■ **Short task**
Answer these questions using the veteran business financing text below.
(a) What common myth does the text attribute to veterans who want to start a business?
(b) What may the SBA choose to waive on a veteran's loan?
(c) Which lenders does the text say may be especially willing to finance a small business?

■ **Text section**
▬▬▬▬▬▬▬▬▬▬
A common myth among veterans who want to start a business is that there’s lots of easy or free money available. Unfortunately, this isn’t the case, says Briskman. You’ll still need to take out a loan that needs to be paid back. 

Veterans also do not qualify for funding or loans automatically: You’ll still need to apply and impress lenders with your big idea. 

Luckily,  great financing options are still available. Being a veteran-owned business makes you stand out from the competition, which is a big plus for lenders. Also, the SBA may choose to waive interest fees on your loan. This is often called a “free loan” or “free grant.”

Here’s how to get financing for your veteran-owned business startup:

  • Talk to your bank: They can help you evaluate your business idea and decide which loans you should apply for. Local banks and credit unions may be especially willing to finance your small business.
  • Contact the SBA: They can guide you through the application process for a free loan. They also provide mentorship and training for veterans who want to start a small business. Plus, this is a pretty common thing for them, they deal with veterans specifically all day, every day.
▬▬▬▬▬▬▬▬▬▬
[Dataset records]
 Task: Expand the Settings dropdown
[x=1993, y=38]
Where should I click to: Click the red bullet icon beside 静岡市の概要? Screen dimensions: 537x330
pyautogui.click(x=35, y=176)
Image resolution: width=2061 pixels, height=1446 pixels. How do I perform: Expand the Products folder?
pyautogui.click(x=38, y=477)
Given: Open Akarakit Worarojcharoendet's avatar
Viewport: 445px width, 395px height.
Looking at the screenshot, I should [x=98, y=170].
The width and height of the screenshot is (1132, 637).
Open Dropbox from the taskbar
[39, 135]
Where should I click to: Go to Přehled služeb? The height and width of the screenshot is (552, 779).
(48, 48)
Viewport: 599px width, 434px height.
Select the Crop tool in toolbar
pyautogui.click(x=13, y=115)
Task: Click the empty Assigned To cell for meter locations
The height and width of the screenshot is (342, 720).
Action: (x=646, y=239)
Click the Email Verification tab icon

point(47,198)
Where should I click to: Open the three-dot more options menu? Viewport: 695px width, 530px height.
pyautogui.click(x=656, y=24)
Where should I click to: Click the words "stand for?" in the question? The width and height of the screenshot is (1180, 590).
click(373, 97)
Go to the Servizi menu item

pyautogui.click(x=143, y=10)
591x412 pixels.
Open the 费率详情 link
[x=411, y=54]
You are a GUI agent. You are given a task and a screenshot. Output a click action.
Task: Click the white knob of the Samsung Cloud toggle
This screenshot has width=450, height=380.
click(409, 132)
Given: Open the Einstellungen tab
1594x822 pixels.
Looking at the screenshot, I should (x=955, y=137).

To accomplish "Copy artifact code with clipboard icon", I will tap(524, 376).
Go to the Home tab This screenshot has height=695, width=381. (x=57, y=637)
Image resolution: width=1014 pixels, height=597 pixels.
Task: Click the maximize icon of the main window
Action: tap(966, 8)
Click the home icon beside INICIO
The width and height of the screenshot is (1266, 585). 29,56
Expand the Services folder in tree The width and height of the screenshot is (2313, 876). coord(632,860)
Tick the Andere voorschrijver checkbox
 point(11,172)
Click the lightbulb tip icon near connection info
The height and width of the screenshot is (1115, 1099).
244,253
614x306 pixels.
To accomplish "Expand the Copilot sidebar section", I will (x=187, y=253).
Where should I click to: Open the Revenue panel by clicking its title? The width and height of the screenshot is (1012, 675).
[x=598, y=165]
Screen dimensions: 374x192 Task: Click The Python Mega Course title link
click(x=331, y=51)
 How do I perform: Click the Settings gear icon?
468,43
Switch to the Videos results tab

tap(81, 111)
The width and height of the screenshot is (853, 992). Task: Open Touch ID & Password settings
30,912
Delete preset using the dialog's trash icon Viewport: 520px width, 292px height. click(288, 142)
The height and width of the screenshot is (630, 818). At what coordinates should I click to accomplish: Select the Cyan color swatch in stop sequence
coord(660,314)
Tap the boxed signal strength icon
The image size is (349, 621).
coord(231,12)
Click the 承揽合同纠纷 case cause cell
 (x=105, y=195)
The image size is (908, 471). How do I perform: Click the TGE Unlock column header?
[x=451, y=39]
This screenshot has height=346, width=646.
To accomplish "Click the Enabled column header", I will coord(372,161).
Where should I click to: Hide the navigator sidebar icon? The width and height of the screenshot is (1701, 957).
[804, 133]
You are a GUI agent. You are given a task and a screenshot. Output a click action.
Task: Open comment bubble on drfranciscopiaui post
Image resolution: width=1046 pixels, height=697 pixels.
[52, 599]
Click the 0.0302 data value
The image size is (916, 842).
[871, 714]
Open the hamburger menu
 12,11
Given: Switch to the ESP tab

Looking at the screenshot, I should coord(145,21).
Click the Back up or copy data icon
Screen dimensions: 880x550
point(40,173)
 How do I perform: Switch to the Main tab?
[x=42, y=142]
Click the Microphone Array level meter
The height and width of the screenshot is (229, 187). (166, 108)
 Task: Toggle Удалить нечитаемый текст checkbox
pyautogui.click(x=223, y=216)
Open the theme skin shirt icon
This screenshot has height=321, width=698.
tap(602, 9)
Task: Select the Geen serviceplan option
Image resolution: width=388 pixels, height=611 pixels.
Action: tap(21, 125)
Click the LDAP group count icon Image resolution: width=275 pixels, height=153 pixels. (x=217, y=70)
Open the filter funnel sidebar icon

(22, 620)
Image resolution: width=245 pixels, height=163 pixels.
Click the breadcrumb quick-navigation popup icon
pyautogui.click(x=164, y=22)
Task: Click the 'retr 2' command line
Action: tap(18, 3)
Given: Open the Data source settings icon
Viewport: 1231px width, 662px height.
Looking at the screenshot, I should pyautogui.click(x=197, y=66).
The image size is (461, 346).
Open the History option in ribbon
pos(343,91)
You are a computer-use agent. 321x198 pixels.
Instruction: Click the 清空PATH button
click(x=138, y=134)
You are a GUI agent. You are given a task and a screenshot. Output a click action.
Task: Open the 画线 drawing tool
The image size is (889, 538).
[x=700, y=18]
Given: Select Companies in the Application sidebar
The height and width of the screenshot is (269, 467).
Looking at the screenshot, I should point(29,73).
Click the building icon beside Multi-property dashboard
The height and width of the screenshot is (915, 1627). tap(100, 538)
▬▬▬▬▬▬▬▬▬▬
■ **Response to the exercise**
(a) That there's lots of easy or free money available.
(b) Interest fees.
(c) Local banks and credit unions.